*** Input records Section Begins ***
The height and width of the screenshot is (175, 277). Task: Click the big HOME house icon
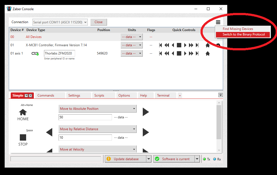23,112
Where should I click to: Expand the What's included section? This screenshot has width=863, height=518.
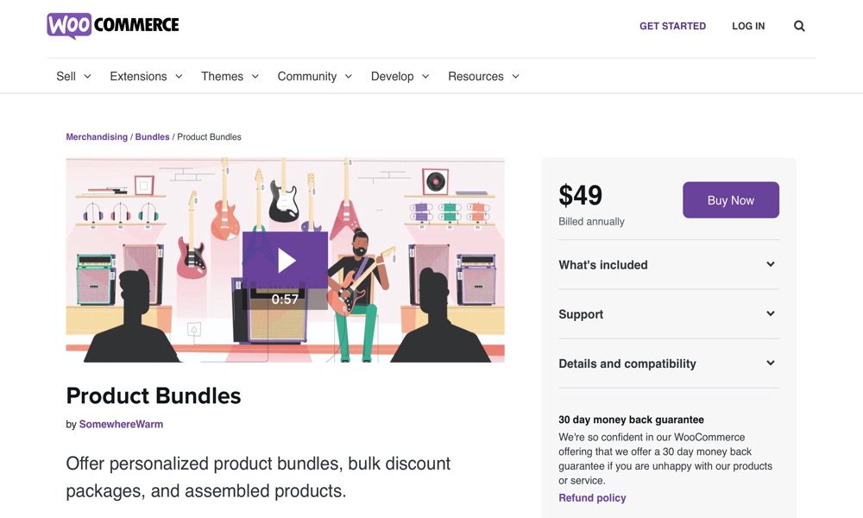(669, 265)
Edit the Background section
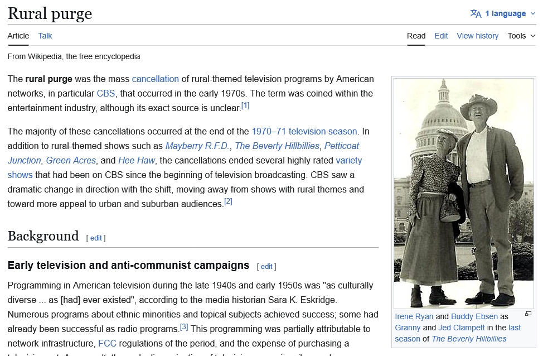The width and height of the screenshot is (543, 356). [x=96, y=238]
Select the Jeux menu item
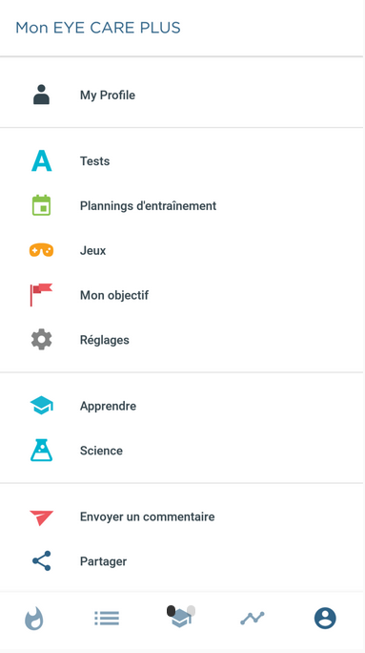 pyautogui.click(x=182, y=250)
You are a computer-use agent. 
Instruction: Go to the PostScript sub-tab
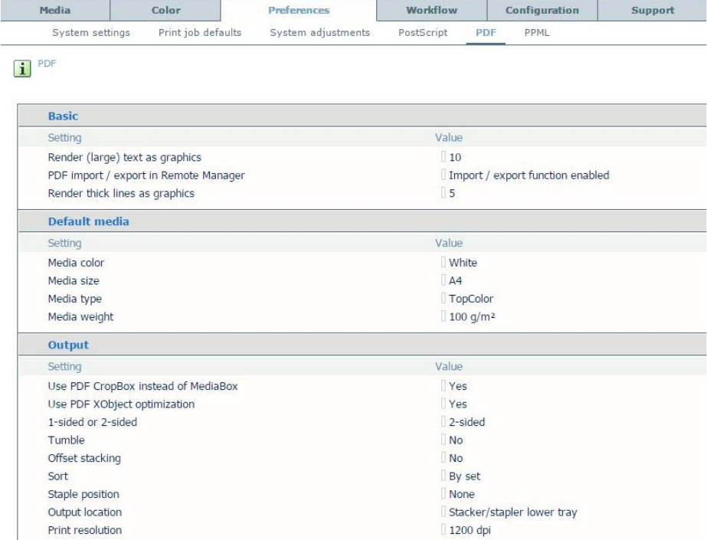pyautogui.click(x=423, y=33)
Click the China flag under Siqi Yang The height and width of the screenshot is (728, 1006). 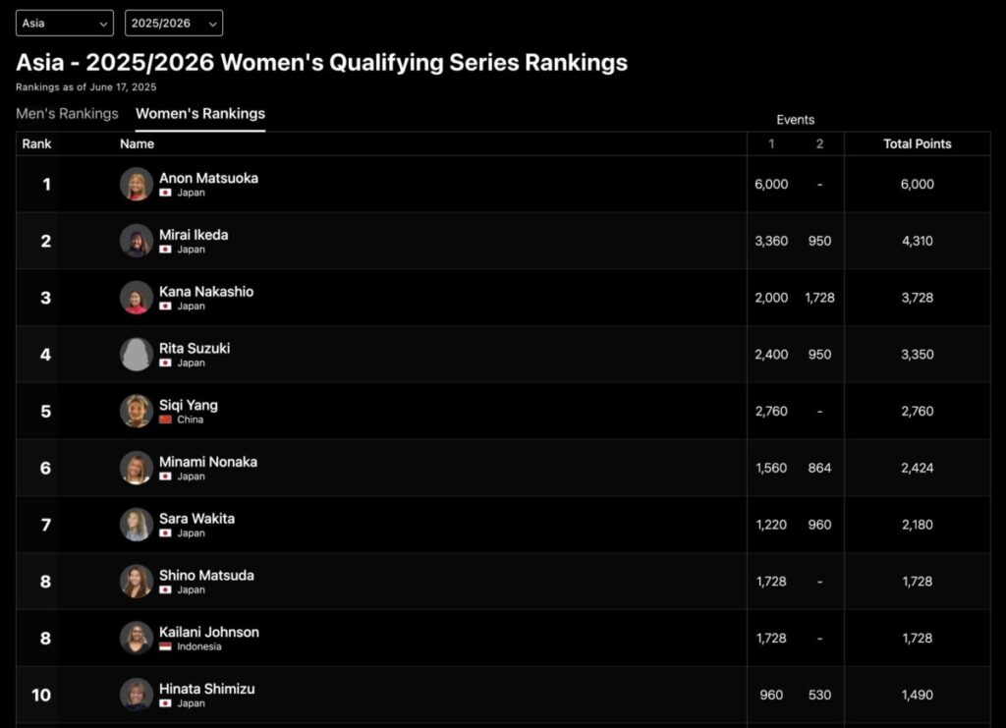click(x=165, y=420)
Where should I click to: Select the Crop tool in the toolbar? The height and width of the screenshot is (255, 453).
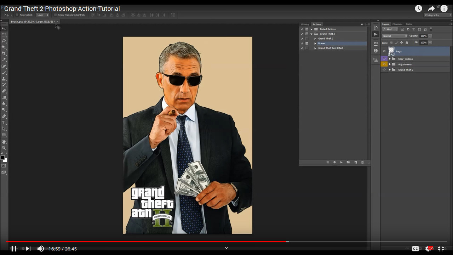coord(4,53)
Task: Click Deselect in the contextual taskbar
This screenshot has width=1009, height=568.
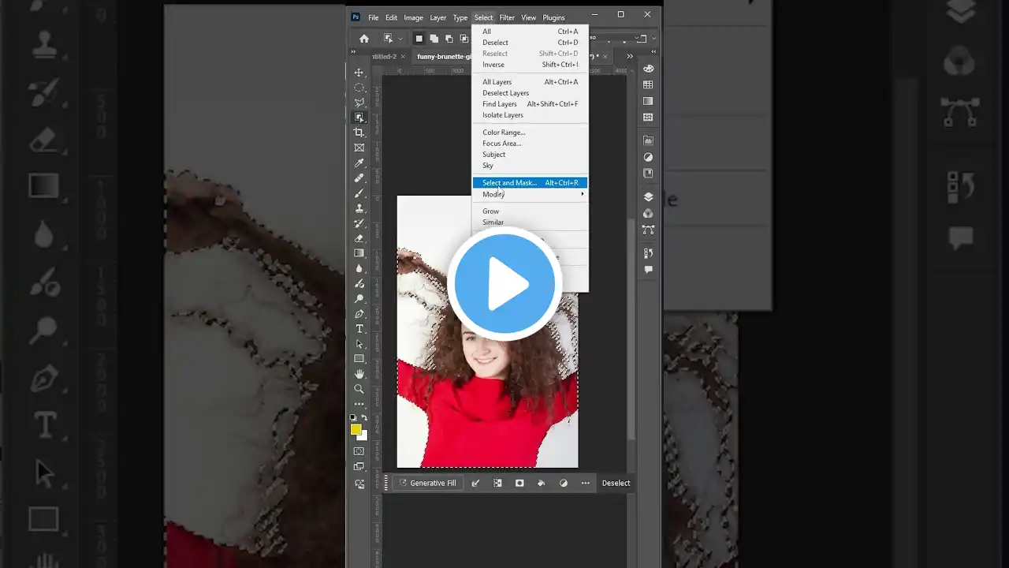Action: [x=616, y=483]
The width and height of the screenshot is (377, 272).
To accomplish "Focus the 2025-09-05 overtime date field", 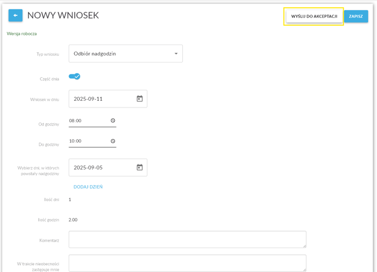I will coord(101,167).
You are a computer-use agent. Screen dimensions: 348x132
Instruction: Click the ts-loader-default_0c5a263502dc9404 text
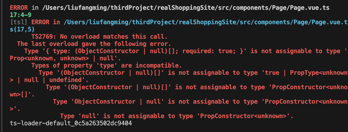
*** Input records Section Ends ***
* Assignment: Write the number of lines above that contain the string "computer", and nothing besides.

* Task response: 2